An examination of the habendum in the deed under consideration is to the effect that the land conveyed to A. J. and A. G. Blanchard is to be held by them during their lives and 'then to go to their children, if they have any, but if there is no issue, then this land shall go to the father' of the grantees and to his heirs.

The land conveyed by the above deed, having been duly partitioned as set forth hereinabove, we are concerned only with the title to that portion allotted to A. G. Blanchard and his children. Roper Lumber Co. v. Herrington, 183 N.C. 85, 110 S.E. 656.
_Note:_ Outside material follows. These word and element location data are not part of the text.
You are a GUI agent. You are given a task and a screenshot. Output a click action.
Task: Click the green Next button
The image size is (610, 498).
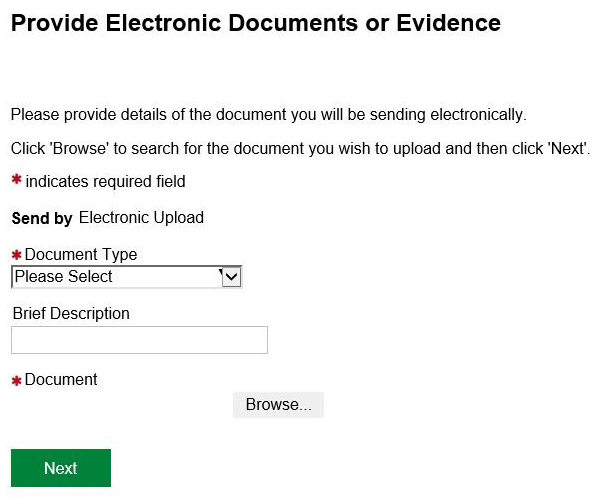61,468
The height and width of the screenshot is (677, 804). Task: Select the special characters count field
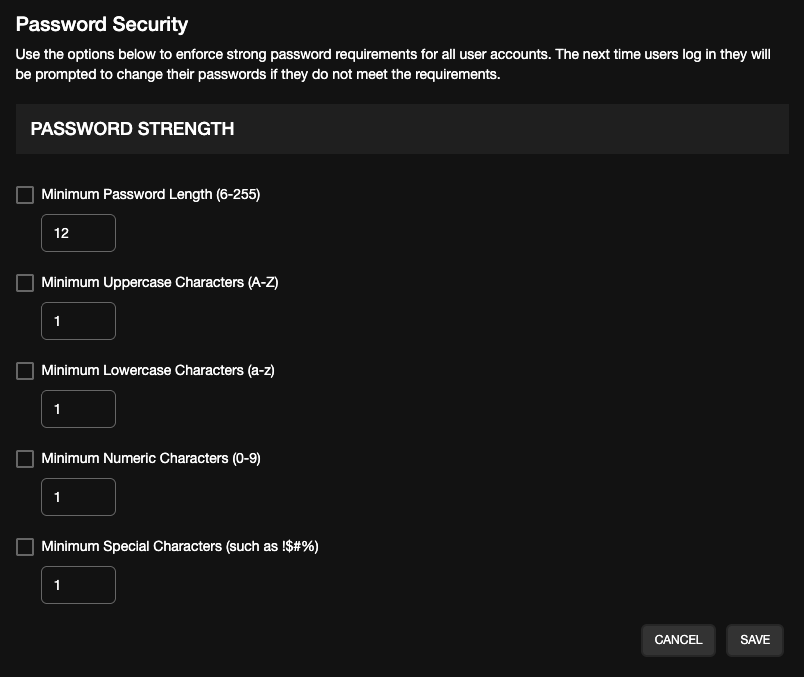point(78,584)
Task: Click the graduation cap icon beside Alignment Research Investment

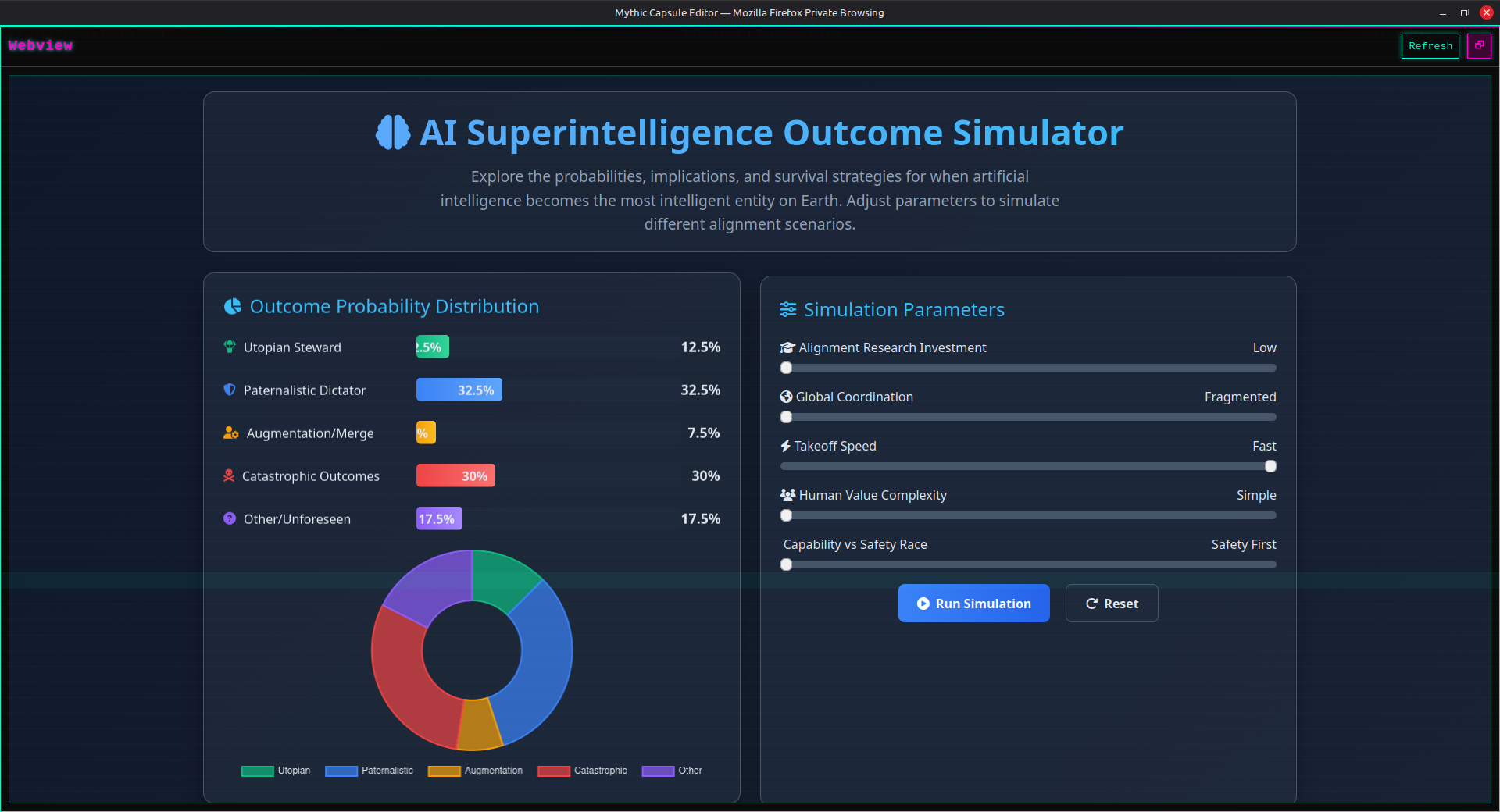Action: pos(786,347)
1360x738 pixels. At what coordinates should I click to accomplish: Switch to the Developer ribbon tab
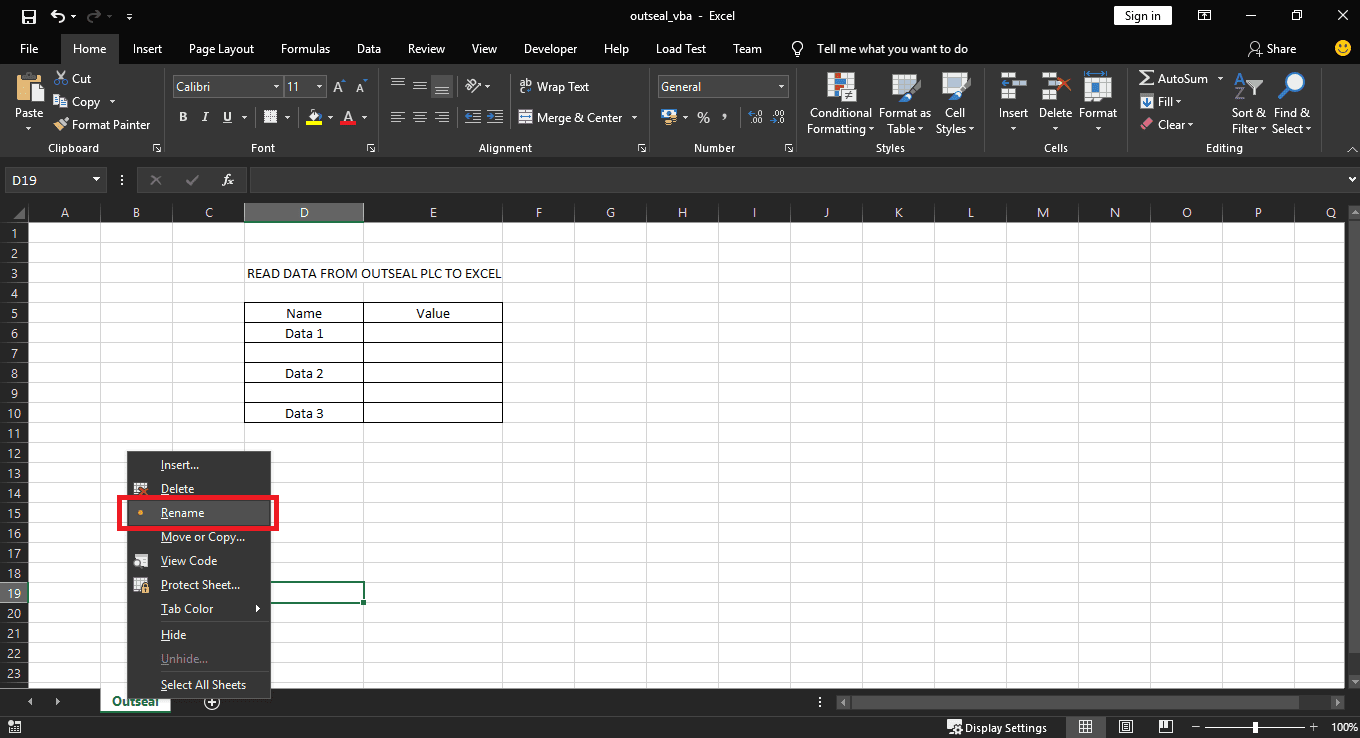point(550,48)
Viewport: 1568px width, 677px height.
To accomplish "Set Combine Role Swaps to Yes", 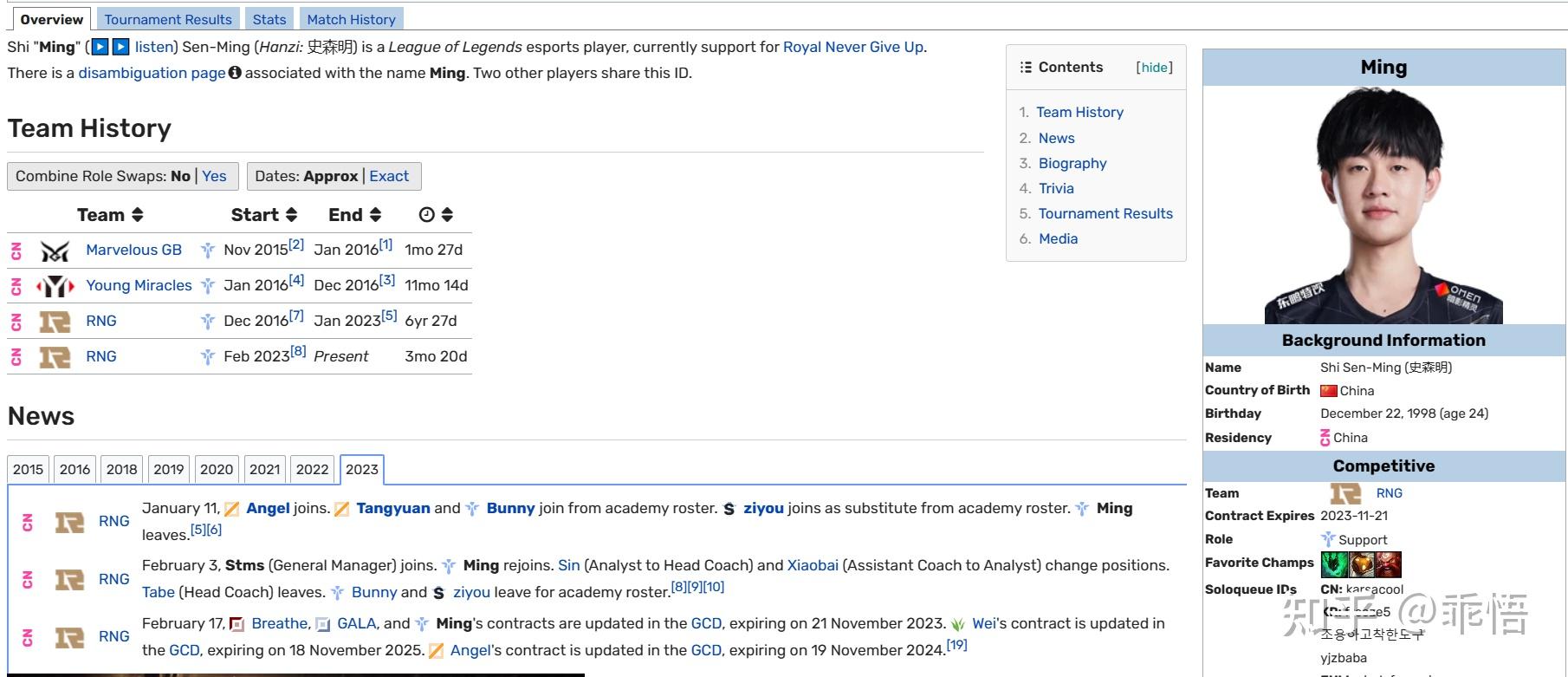I will pos(214,176).
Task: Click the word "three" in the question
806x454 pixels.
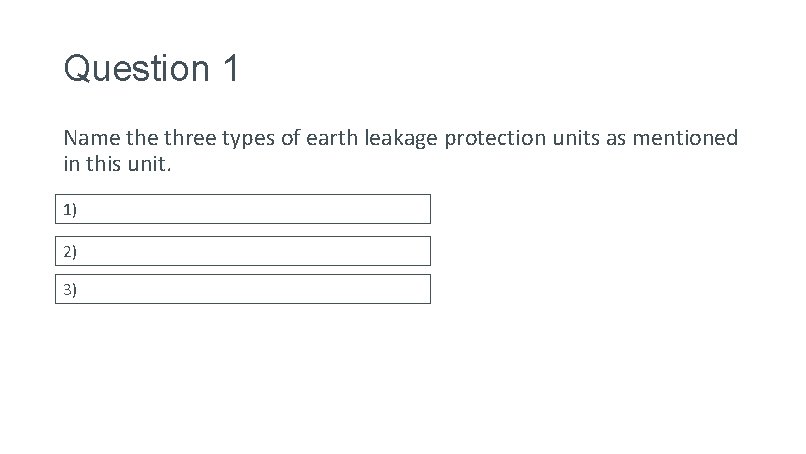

It is settled law in this jurisdiction that when a deed is made to A for life, and at his death to his children, if any, and if there is no issue, then to B and his heirs, if the life tenant has no child or children when it is executed, the remainder is contingent as to such child or children until they are in esse, but the moment a child is born to such life tenant, the remainder vests in such child, subject to open and make room for any child or children who might thereafter be born within the class before the falling in of the life estate. Mason v. White, 53 N.C. 421; Roper Lumber Co. v. Herrington, Supra; Carolina Power Co. v. Haywood, 186 N.C. 313, 119 S.E. 500; Williams v. Sasser, 191 N.C. 453, 132 S.E. 278; Waller v. Brown, 197 N.C. 508, 149 S.E. 687; Beam v. Gilkey, 225 N.C. 520, 35 S.E.2d 641; Neill v. Bach, 231 N.C. 391, 57 S.E.2d 385; Doe ex dem. Poor v. Considine, 6 Wall. 458, 73 U.S. 458, 18 L.Ed. 869; 33 Am.Jur., Life Estates, Remainders, etc., section 134, page 595 et seq.; 31 C.J.S., Estates, § 73, page 92; 24 A & E Enc. of Law, 2d Ed., page 382 et seq.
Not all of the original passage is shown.